The Unseen Threat to America: We Don’t Leave Our Hometowns - jseliger
http://time.com/4677919/tyler-cowen-book/
======
ralusek
I'd like to see how this correlates to a decline in financial security.
Obviously speaking to the wrong crowd here, as software engineers it's likely
that most of us are relatively well off, but my generation (80's 90's) are
mostly unable to afford a comfortable relocation.

People I know outside of tech are nowhere NEAR being able to buy a house, they
barely even have a financial buffer to speak of. I'd wager this has a huge
correlation to whether or not people are comfortable moving.

------
leemck
"The Unseen Threat to America..." is an magazine article that is a pile of
claims and assertions that omits the appropriate background suitable for a
thinking person to judge the claims.

The editing removed the author's disclosure of purpose, removed the
methodology, removed the inquiry explanation, and removed the sources of data.

Also I found that the entire Time Magazine website is deliberately organized
to prevent any reader from posting any comment.

In it's edited form, this article is the creation of yet another kind of
insecurity, confusion and fear.

Regarding the basic thesis that "We Don't leave our hometowns." The author
doesn't pay the slightest attention to demographics (we already moved 30 years
ago) nor the outrageous rents and home prices of Northern California.

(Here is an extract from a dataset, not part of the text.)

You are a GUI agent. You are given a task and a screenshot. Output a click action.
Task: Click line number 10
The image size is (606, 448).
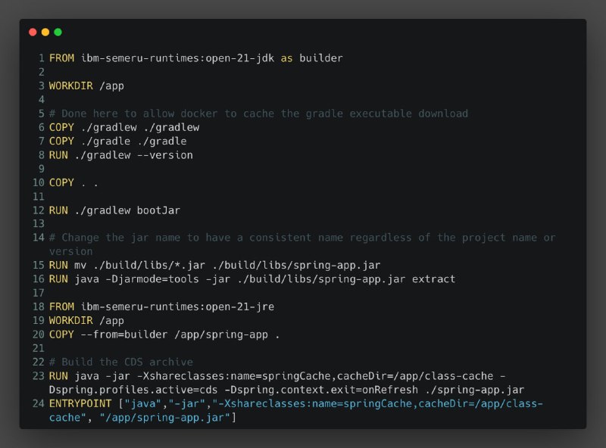click(x=39, y=182)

Here is the big puzzle. Why are the Editors of Time Magazine publishing such
an article? I suspect that Time shares a view of it's readers that People
Magazine has: It is a publication for sitting on the toilet and having a brief
transient "wish I was one of the beautiful people" moment.

------
squozzer
It seems the implication is that America today is less adventurous than in the
past. Maybe. But the job market for most of us who can find work is rather
homogenous, and worse, the likelihood of employer assistance is scant. And if
one already lives in a area with a robust job market, why leave? The article's
source - The Complacent Class -- says it all. My question is whether the
author means job seekers or job creators have become complacent.